Recherches étudiantes

Crosson, Amélie, « Adaptation théâtrale de La Chatte de Colette : fidélité et trahison ».
Thèse de maîtrise dirigée par Dominique Lafon, soutenue le 9 mars 2007.

Dans l’élaboration de cette thèse, mon objectif était d’entreprendre une adaptation théâtrale et, ce faisant, de mieux comprendre les enjeux du processus de création d’une œuvre à partir d’une œuvre existante, en l’occurrence, La Chatte, un roman que Colette a écrit en 1933. Les théories sur l’adaptation théâtrale étant rares, j’ai entrepris une étude de deux des adaptations que Colette a écrites en collaboration avec Léopold Marchand, les pièces La Vagabonde et Chéri,qui m’ont servi d’exemples et aussi de contre-modèles pour résoudre les questions de concentration du récit et de transposition scénique. En outre, la mise en scène du roman devait relever un défi de taille, l’omniprésence de la chatte, personnage éponyme du roman où elle est traitée de l’extérieur par un narrateur omniscient. De plus, l’œuvre de Colette s’inscrit dans une époque et un milieu social qui trouve peu d’échos dans le public contemporain. Le processus d’adaptation se devait de prendre en compte la réception et d’inclure des éléments, tant scéniques que thématiques, pour rapprocher l’œuvre originale du spectateur potentiel. L’adaptation a ainsi tiré parti de techniques audiovisuelles et de la familiarité du public avec des traitements modernes sur les plans de la structure, du temps et de l’espace pour créer une pièce qui soit contemporaine tout en rendant justice au roman et à son auteure.


St-Denis, Maude,
« Pas tout à fait au ciel suivi de Du théâtre au roman : une écriture hybride. Réflexions sur le processus de création littéraire ».
Thèse de maîtrise dirigée par Marcel Olscamp, soutenue le 13 novembre 2006.

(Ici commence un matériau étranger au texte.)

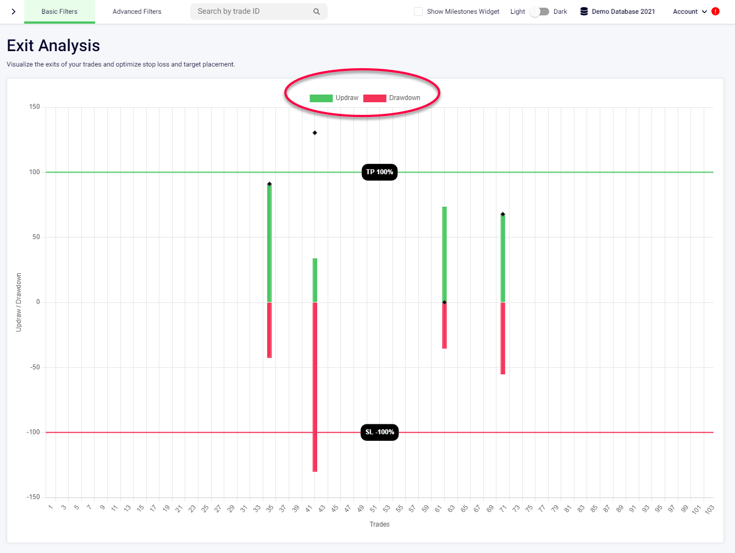Click the diamond marker near trade 61 zero line
The width and height of the screenshot is (735, 553).
click(444, 302)
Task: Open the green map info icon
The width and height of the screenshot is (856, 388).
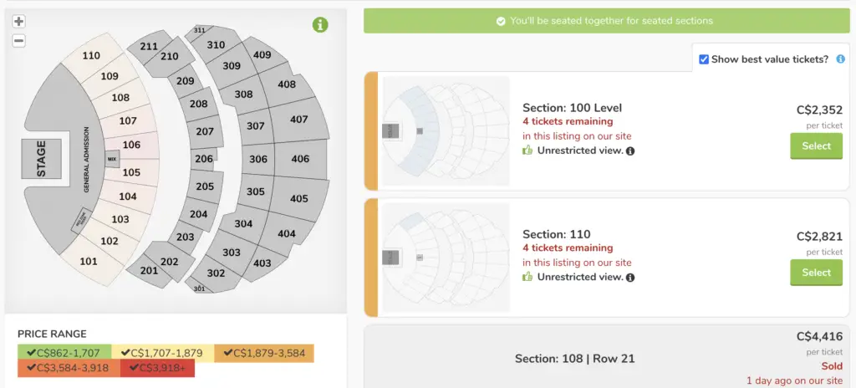Action: [x=320, y=24]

Dans L’Art du roman, Milan Kundera écrit que « c’est par l’action que l’homme sort de l’univers répétitif du quotidien où tout le monde ressemble à tout le monde, c’est par l’action qu’il se distingue des autres et qu’il devient individu. Dante l’a dit : « En toute action, l’intention première de celui qui agit est de révéler sa propre image. » Derrière ce désir de révélation, de dévoilement, on trouve une tentative de comprendre le langage afin d’arriver à une plus grande capacité de nommer les choses, en fait, soi-même et sa réalité.

À l’instar du Journal d’Anaïs Nin (1931-1934), le récit prend la forme d’un journal intime dans lequel l’héroïne, à la veille d’une rupture amoureuse, refait le parcours de sa vie à travers ses écrits, retournant les pages de ses cahiers, reprenant quelques lignes, un paragraphe entier, morceau par morceau tel un casse-tête, dans l’espoir de reconstruire l’image de sa propre vie.

L’enjeu principal de ce récit porte sur l’influence du journal et de l’écriture diaristique sur mon travail d’auteure. Puisque j’ai surtout écrit pour le théâtre, il me semblait important de me pencher également sur le passage de l’écriture théâtrale à l’écriture romanesque. Je souhaite, par cette thèse, comprendre mon propre parcours littéraire, pour mieux l’assumer et m’en défaire.